# How much is starting pay at Flex?



## GuyinVegas (Sep 27, 2016)

How much did you make starting?


----------



## Shangsta (Aug 15, 2016)

It's pretty standard 18 dollars per hour block across the board with price increases in certain situations.


----------



## GuyinVegas (Sep 27, 2016)

Shangsta said:


> It's pretty standard 18 dollars per hour block across the board with price increases in certain situations.


Such as?


----------



## Anon2163 (May 30, 2016)

GuyinVegas said:


> Such as?


Conditions that are likely you might be the only one crazy enough to be there: How many degrees below zero it is, how severe a thunderstorm is and zero visibility rain or 80%? one tornado on ground or two?, knowing that your route is going to suck bad, how bad is all traffic on every single road/freeway within 30 miles of the warehouse? gridlocked around here = $1 Pr hour usually, holiday rush where you WILL have double usual packages but that's also sometimes $1 Pr hr; used to be almost double....


----------



## Poolepit (May 17, 2016)

GuyinVegas said:


> How much did you make starting?


Why don't you try actually browsing the forums and threads or maybe even google for that matter? How is this even a question?


----------



## soupergloo (Jul 24, 2015)

starting hourly is $20 in SF.


----------



## Showa50 (Nov 30, 2014)

Depends how you view it? Per hour, per mile, lump sum?


----------



## Brandon Wilson (Aug 13, 2017)

Usually $18 an hour. Although $20, $24, $25 and $28hr blocks have gone up for grabs. Usually when the station screws up. Which seems to be every Monday and Friday evening.


----------



## uberer2016 (Oct 16, 2016)

Starting pay? This isn't like a job where you'd get pay raises every year. You could be working for 3 years and you'd still be making as much as someone who just started yesterday, which is $18/hr, a bit more under unusual circumstances.


----------



## Poolepit (May 17, 2016)

uberer2016 said:


> Starting pay? This isn't like a job where you'd get pay raises every year. You could be working for 3 years and you'd still be making as much as someone who just started yesterday, which is $18/hr, a bit more under unusual circumstances.

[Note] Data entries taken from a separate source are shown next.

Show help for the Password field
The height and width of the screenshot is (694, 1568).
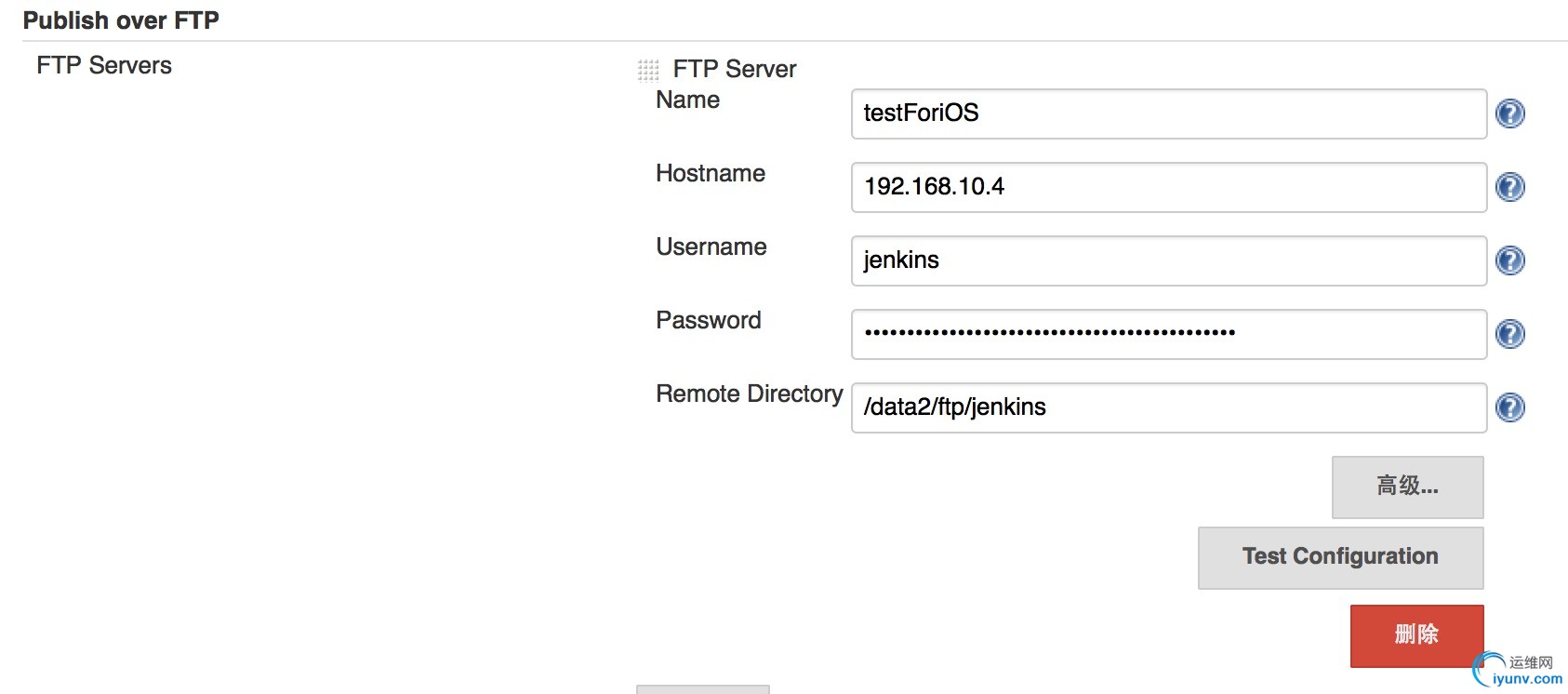coord(1509,334)
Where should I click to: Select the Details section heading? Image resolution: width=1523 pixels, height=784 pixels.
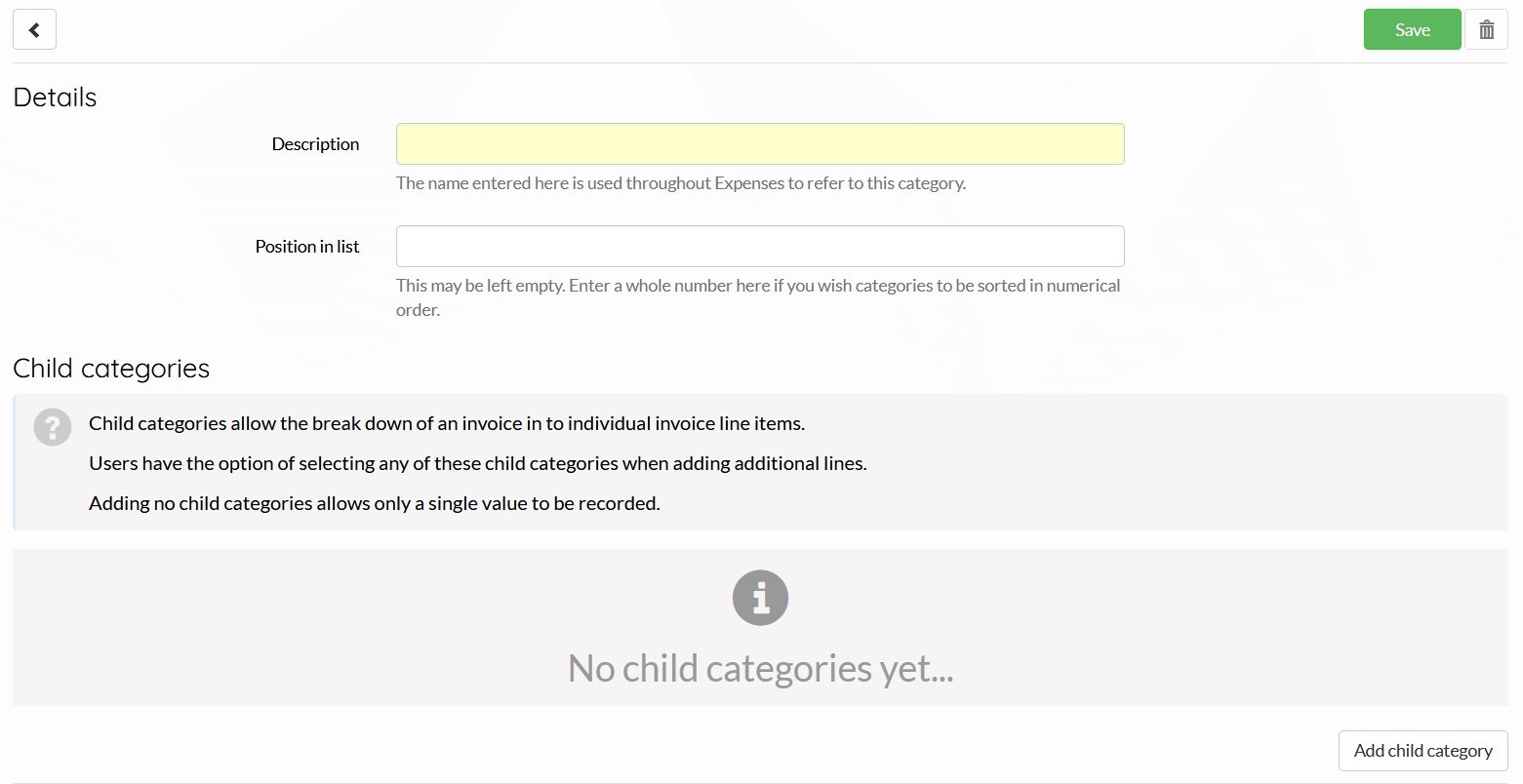[x=55, y=98]

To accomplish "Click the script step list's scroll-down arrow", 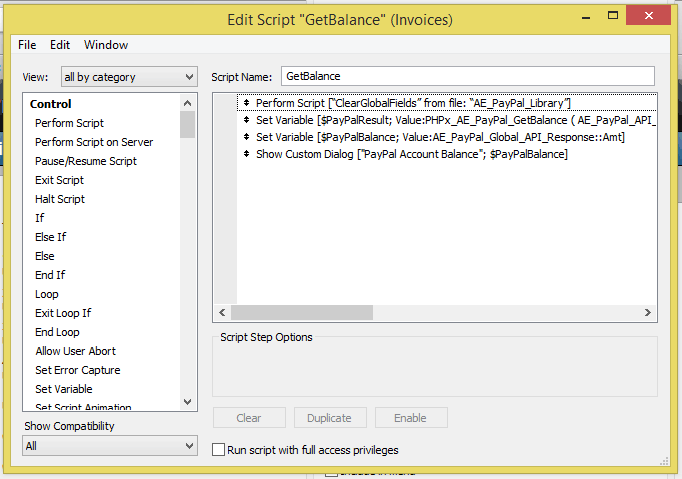I will [188, 401].
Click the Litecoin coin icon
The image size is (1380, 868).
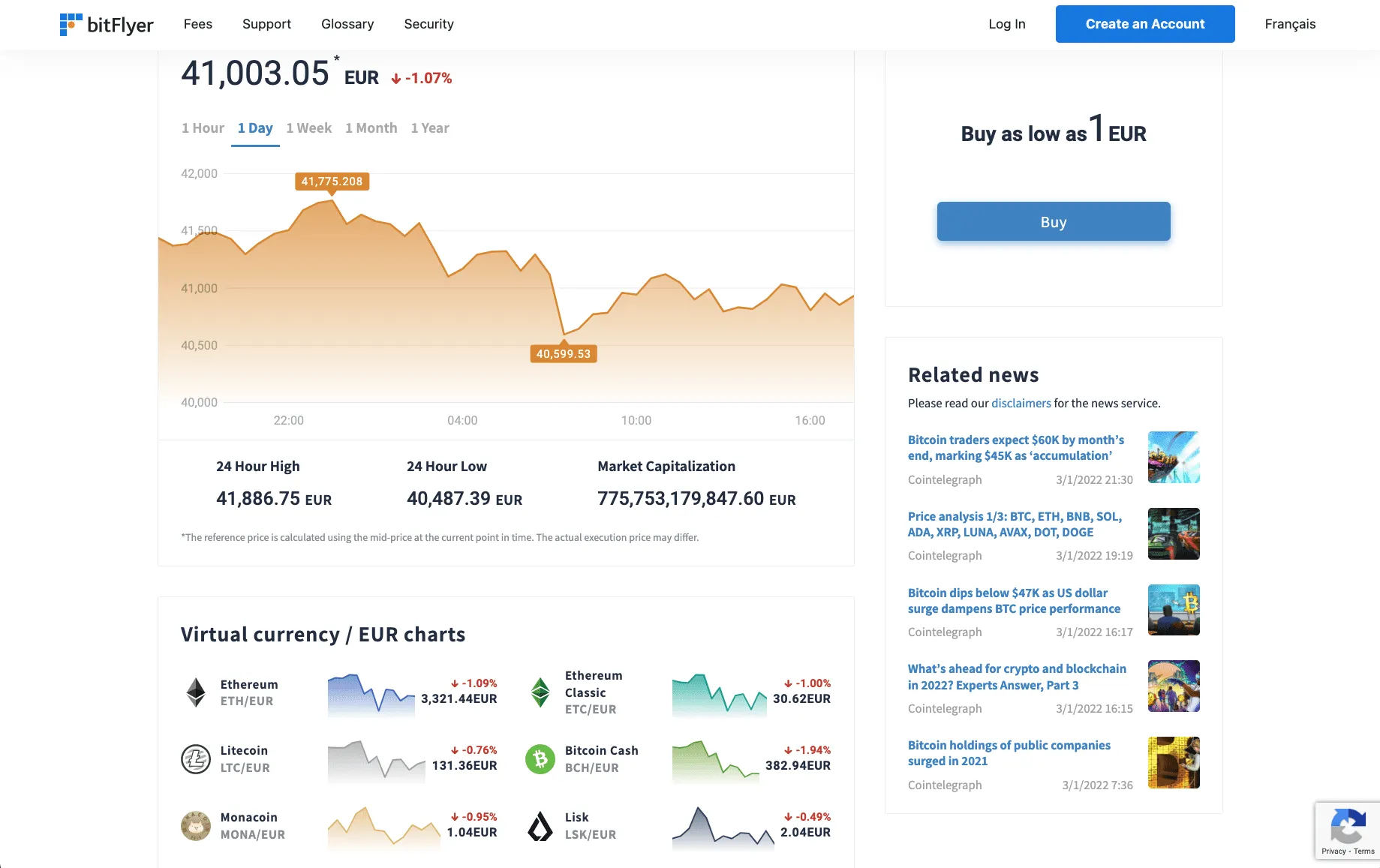point(196,759)
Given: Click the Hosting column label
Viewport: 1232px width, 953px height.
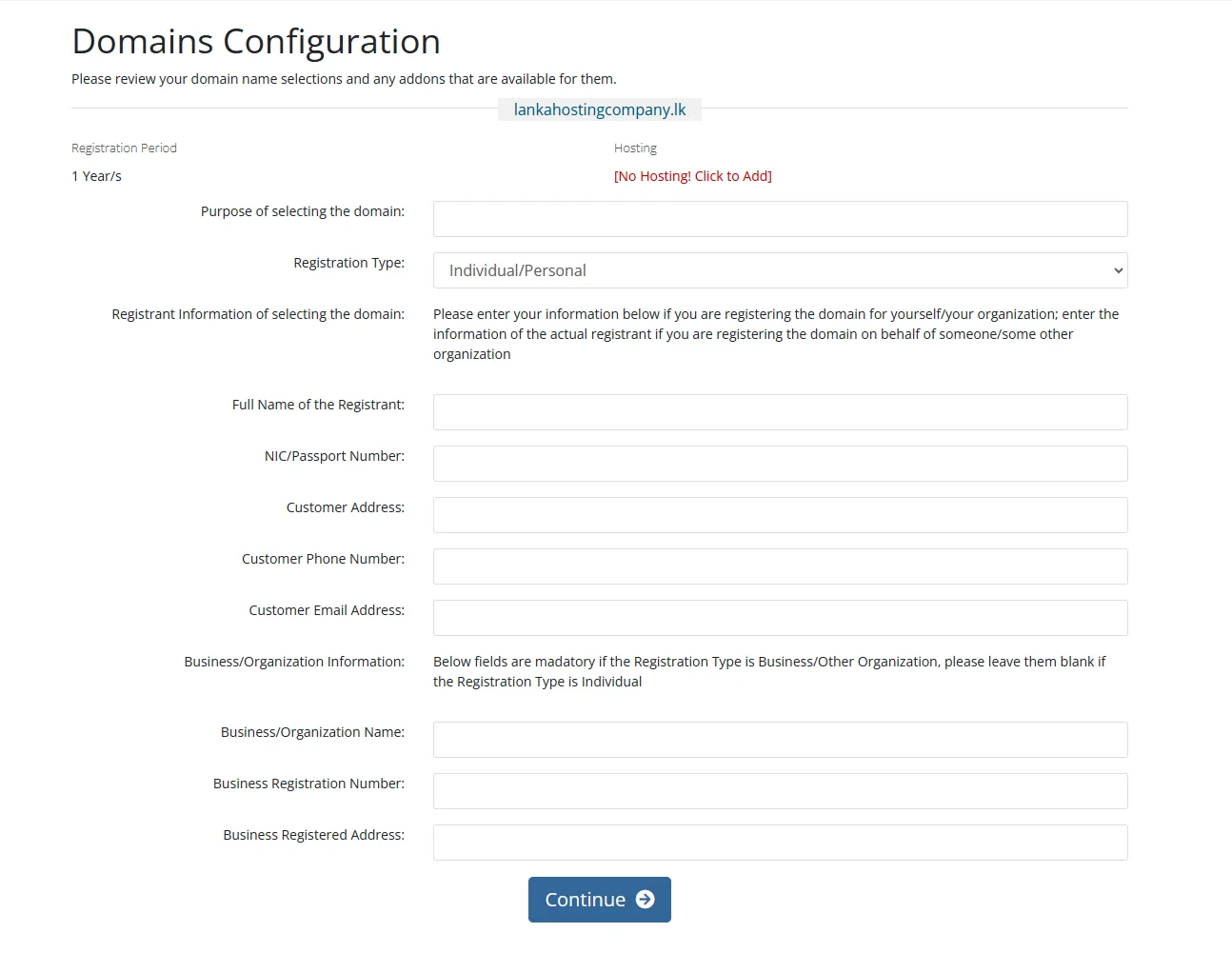Looking at the screenshot, I should pyautogui.click(x=634, y=148).
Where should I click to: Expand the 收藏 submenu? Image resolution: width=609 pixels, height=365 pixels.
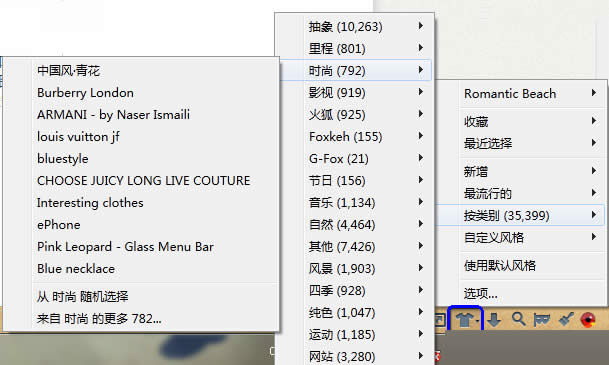[531, 121]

What about benefits and 401K? Lol


----------



## jester121 (Sep 6, 2016)

uberer2016 said:


> You could be working for 3 years


*shudder* 
Walk me out back and put a bullet behind my ear, huh? A fitting anniversary present.


----------



## crimson.snwbnny (Nov 24, 2016)

last week during thunderstorm. amazon was offering $99 for a 4hr block which is usually 72.
it was tempting but i hate driving in the rain San antonio drivers suck! it'll be zero viability they'll be doing 75mph and no headlights on :l 

as nice as insurance payday sounds. not worth it. lol


----------